▸ **Instructions for the task**:
Where does the word "will" appear in the data? Copy every line that holds it.

Dataset excerpts
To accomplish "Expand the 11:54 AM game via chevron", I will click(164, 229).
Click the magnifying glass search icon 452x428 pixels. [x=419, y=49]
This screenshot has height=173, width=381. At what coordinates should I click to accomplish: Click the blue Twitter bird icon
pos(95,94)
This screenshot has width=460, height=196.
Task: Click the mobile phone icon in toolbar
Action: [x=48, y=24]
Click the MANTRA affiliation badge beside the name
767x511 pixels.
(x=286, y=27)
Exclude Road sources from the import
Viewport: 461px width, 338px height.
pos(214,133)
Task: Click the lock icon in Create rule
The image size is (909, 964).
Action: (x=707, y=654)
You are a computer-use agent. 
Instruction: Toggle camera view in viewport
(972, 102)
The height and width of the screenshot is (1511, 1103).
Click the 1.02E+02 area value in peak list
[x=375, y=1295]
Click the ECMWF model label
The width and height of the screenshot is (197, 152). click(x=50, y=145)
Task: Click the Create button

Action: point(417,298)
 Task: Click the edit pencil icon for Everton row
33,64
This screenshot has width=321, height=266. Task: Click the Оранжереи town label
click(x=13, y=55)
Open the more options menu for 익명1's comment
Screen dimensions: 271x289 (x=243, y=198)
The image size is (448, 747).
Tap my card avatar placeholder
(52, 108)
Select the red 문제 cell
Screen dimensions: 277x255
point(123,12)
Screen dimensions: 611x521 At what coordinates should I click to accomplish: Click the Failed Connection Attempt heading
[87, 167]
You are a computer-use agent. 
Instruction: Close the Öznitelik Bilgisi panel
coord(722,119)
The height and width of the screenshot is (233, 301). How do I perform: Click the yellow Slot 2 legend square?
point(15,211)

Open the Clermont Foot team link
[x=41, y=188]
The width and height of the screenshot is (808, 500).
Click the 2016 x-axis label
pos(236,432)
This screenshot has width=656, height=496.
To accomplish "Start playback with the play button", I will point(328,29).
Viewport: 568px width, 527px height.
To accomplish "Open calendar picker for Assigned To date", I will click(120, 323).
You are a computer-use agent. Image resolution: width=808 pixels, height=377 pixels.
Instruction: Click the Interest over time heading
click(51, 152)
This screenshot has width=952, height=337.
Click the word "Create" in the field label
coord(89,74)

▸ **Task result**:
To accomplish "Expand the 11:54 AM game via chevron", I will click(164, 229).
To accomplish "Start playback with the play button", I will point(328,29).
To accomplish "Open calendar picker for Assigned To date", I will click(120, 323).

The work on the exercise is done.